Акса в нерешительности остановилась на пороге.
– С ангелами нельзя! – крикнул ей чёрт.
– Отпусти меня, пожалуйста, – жалобно пролепетал ангел и плавно опустился у её ног.
Акса привязала ангела к железному поручню у входа, там, где томились в ожидании другие привязанные ангелы.
Свободные от всяких ангелов люди, нелюди и человечки входили и выходили из бара.
К её ногам подкатилась монетка и, описав полукруг, упала, потом ещё одна и ещё одна. Белокурый финн в матросской тельняшке с золотой серьгой в правом ухе сидел на корточках и пускал монетки, стараясь попасть между Аксиных туфелек. Его раскосые глаза с длинными загнутыми ресницами напоминали указательные стрелки, направленные в разные стороны.
– Поймай монетку, крошка, – и золотистый кружок опять покатился к ногам Аксы.
Она улыбнулась и наступила на монетку ногой.
У финского сварщика Харри от вчерашней зарплаты не осталось почти ничего.
Это уже второй раз.
Он спрятал её у себя в номере, опять же во второй раз.
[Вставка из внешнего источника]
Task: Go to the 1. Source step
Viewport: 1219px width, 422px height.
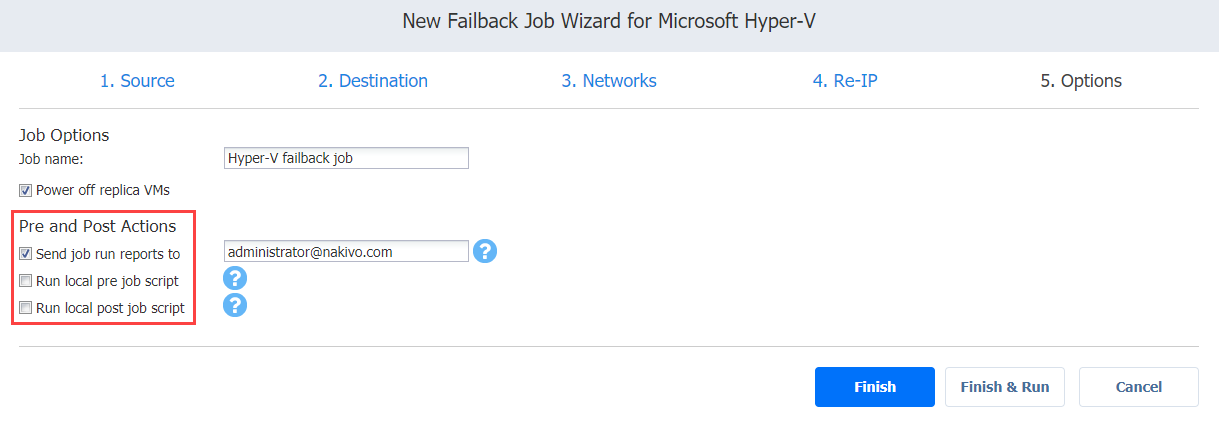Action: pos(137,81)
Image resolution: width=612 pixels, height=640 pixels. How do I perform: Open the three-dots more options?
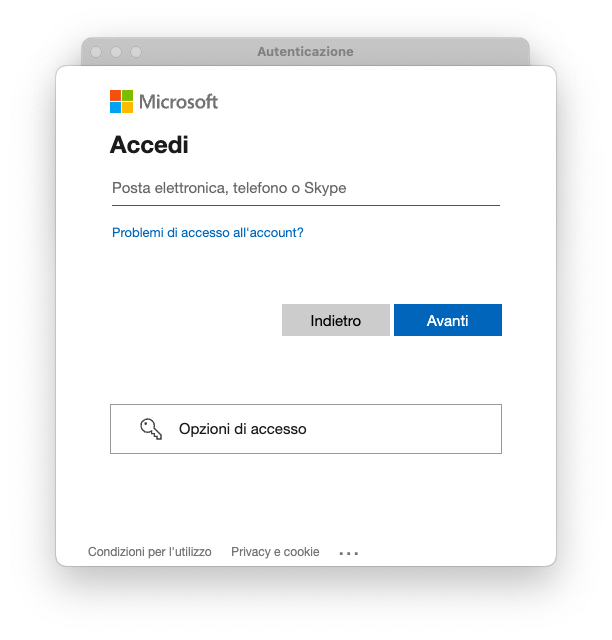click(x=348, y=553)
И вот…
Он не один в своём несчастье.
Со многими коллегами случалось такое.
Убирает номера нищенского вида старуха. На кого ещё может пасть подозрение?
Лучший способ сохранить зарплату в России – жениться.
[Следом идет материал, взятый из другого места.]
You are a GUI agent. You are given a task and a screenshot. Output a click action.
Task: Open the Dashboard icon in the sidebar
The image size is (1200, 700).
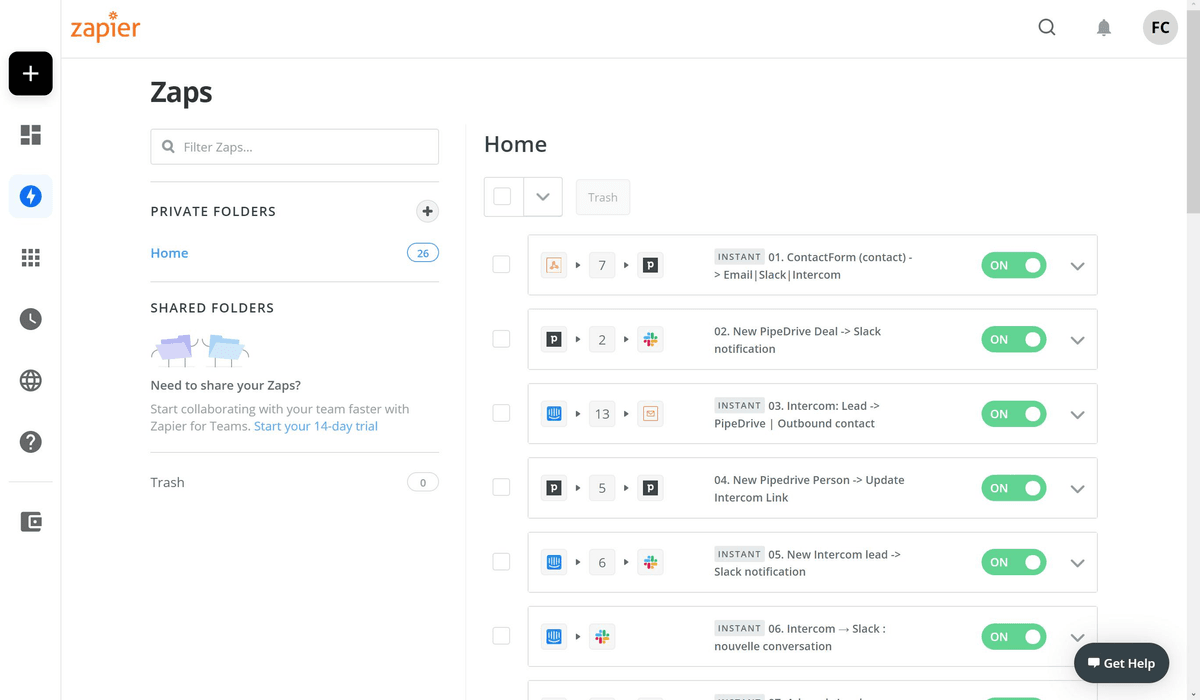click(30, 134)
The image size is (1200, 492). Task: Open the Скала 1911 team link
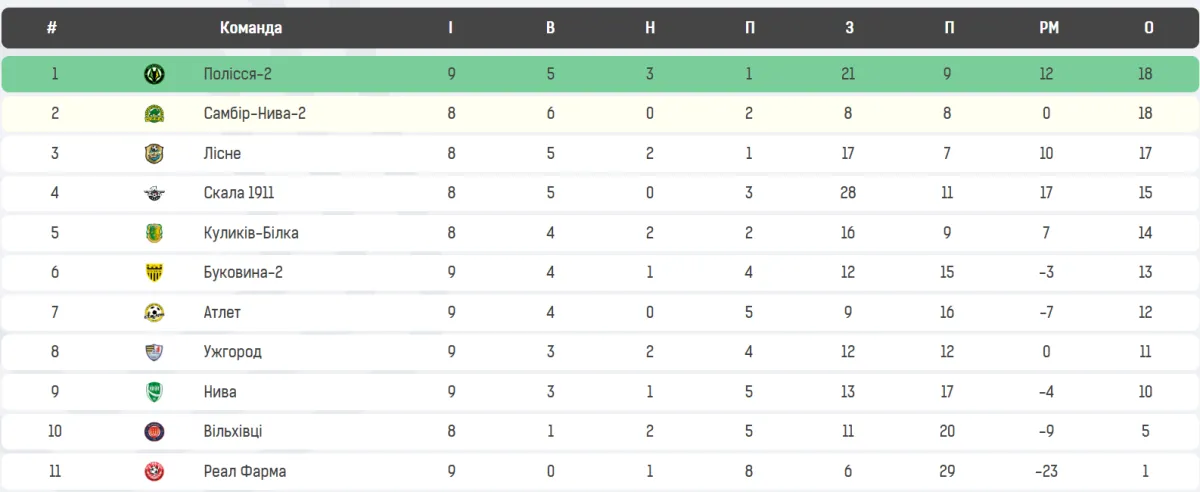pos(238,193)
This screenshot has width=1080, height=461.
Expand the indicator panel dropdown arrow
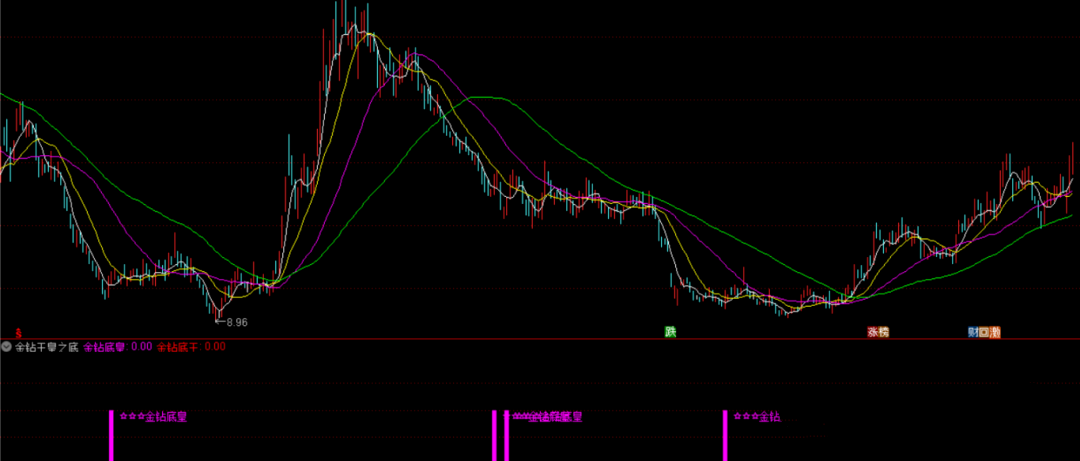tap(6, 347)
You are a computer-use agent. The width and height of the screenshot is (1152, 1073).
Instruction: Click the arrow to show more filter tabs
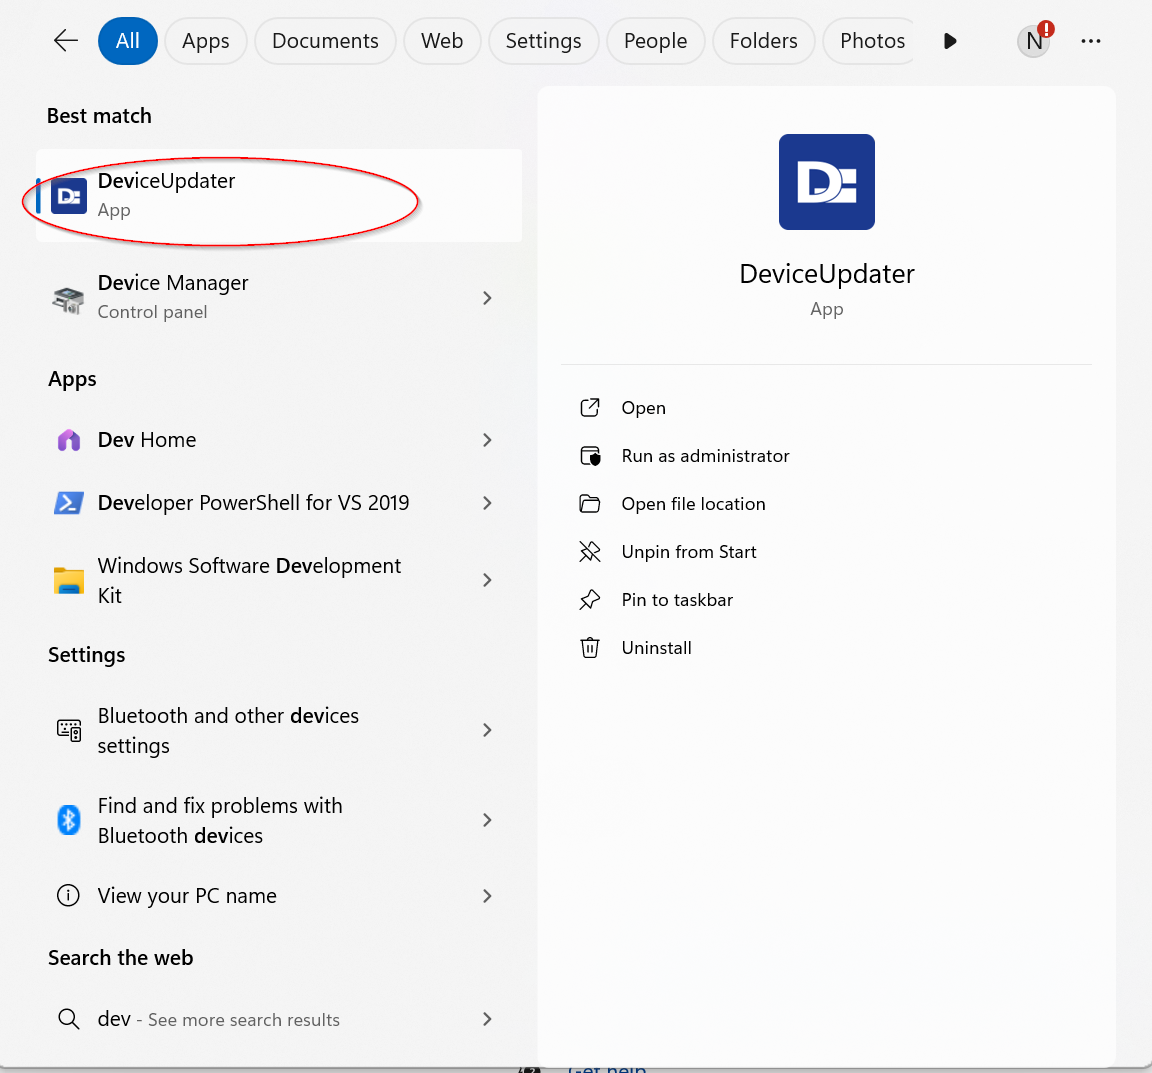pyautogui.click(x=949, y=41)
Не такие уж они безобидные лохи – эти финские работяги.
Когда стайка воришек с финским бумажником ринулась из бара, работяги кинулись следом.
Воры набились в машину и включили мотор.
Работяги дружно взялись и перевернули машину.
Тут – Россия. Там – реальность.
Сварщик Харри обнял Аксу за талию и помахал товарищам, сидящим за столиком у входа в бар.
Какой-то гад отвязал всех ангелов!
Куда охрана смотрит?!
Большой волосатый чёрт лишь пожал плечами и невинно улыбнулся.
Они сели в такси. Водитель оказался дурак и сволочь.
– За нами хвост. Дайте мне побольше денег, и я буду уходить от них дворами.
– Ты будешь ехать по центральному шассе и попробуй, сверни.
Пока Акса искала в сумочке ключ от входной двери, сварщик Харри стоял, прижавшись к ней сзади, и целовал её в ухо.
– Крошка, а нас там внутри никто не ждет?
– Я живу одна.
– Это хорошо.
Они вошли в квартиру. Сварщик Харри оглянулся и настороженно прислушался.
– Где тут телефон?
– Прямо перед тобой.
Он погладил её волосы, а потом вдруг схватил их в кулак и, сжав, запрокинул голову.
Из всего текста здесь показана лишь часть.